Marisol Zuluaga, directora de la Veeduría Departamental de Violencia contra la Mujer, destacó el papel fundamental que desempeñan estas agrupaciones. En una entrevista con 360 Noticias explicó que todos los colectivos son agentes de cambio que trabajan sin descanso para que las mujeres sean escuchadas y respetadas. “Su labor, más allá de transformar vidas individuales, genera un impacto positivo en toda la comunidad”, dijo.

El trabajo abarca desde la lucha contra la violencia hasta la promoción de la igualdad de oportunidades. Zuluaga enfatiza que, cuando las rutas de atención oficiales presentan fallas, estas organizaciones brindan el respaldo necesario a quienes lo requieren.

Asimismo, señaló que se llevan a cabo talleres de fortalecimiento dirigidos a las mismas integrantes de los colectivos, permitiéndoles continuar con su labor en defensa de los derechos de las mujeres.

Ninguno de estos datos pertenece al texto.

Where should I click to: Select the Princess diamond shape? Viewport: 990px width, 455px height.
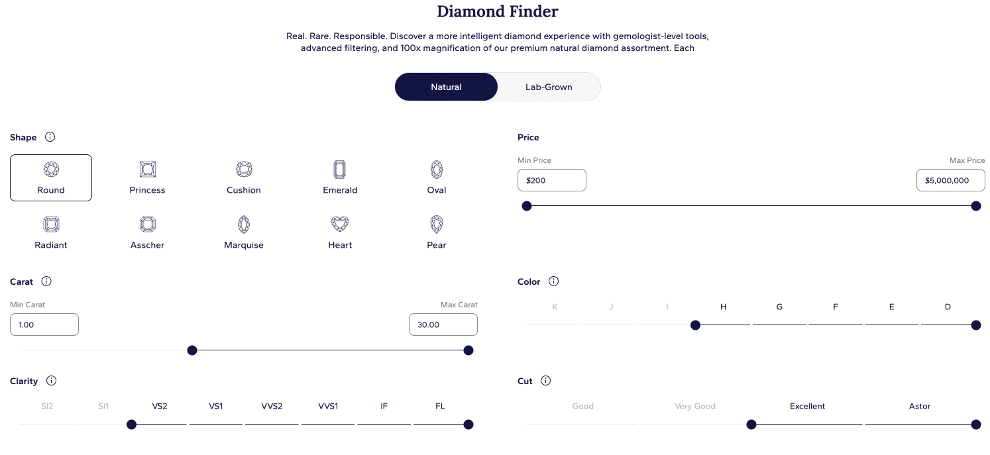pos(147,177)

En el departamento, distintas líderes han impulsado estos esfuerzos. Entre ellas, Dora Jiménez trabaja en proyectos dirigidos a mejorar las condiciones de vida de las mujeres.

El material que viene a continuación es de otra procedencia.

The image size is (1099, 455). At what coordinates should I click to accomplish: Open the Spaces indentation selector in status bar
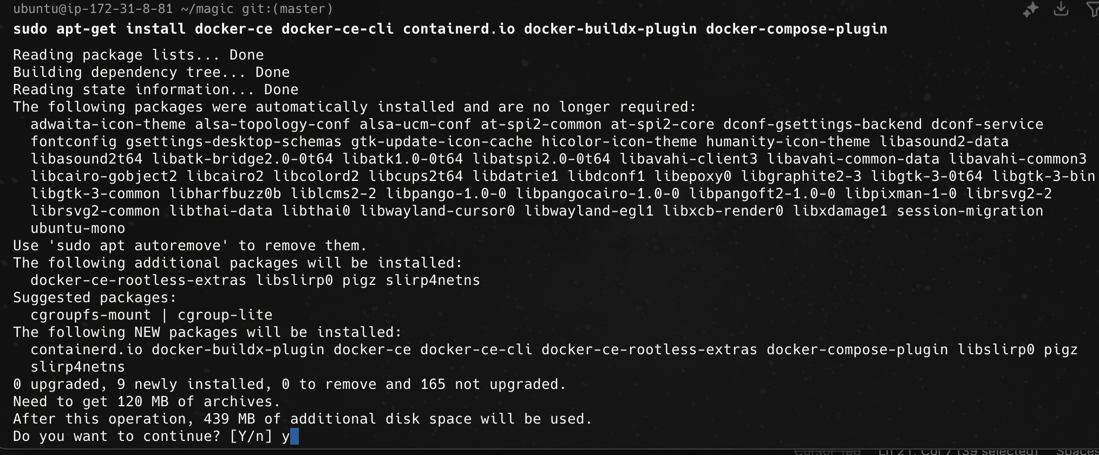[1077, 451]
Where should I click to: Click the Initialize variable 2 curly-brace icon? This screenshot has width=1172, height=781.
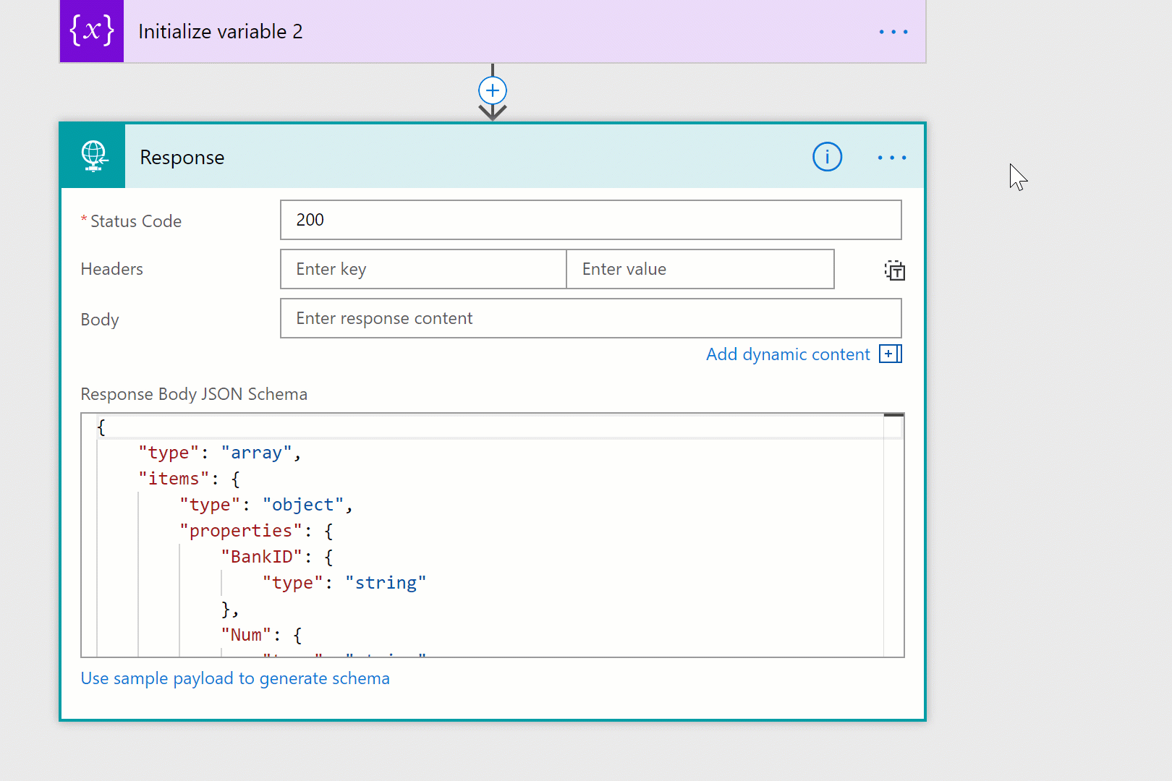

Zuluaga también mencionó a Miller Landy, quien enfocó su labor en la articulación de redes de apoyo, mientras que Andrea Parra Zuluaga contribuye al empoderamiento femenino a través de diversas estrategias.

Luceli Maturana ha promovido iniciativas en favor de la equidad, al igual que Sonia Pachón, quien desde su trabajo en el ámbito académico ha brindado herramientas de formación.

Asimismo, Paola Arcila ha desarrollado estrategias de apoyo psicológico en la Universidad Católica, y Blanca Nubia Garzón, representante de las mujeres rurales, ha sido una voz clave en la Veeduría Departamental.

A pesar del esfuerzo constante de estos colectivos, los desafíos son significativos. La persistencia de la violencia de género y la insuficiencia de recursos destinados a la atención de las víctimas son algunos de los principales obstáculos que enfrentan.

Zuluaga subraya la importancia de la sororidad y el empoderamiento como herramientas fundamentales en la defensa de los derechos humanos. Por eso, la necesidad de un compromiso colectivo por parte de la comunidad y de las instituciones para respaldar estas iniciativas, que buscan asegurar un futuro más justo para todas las mujeres del departamento.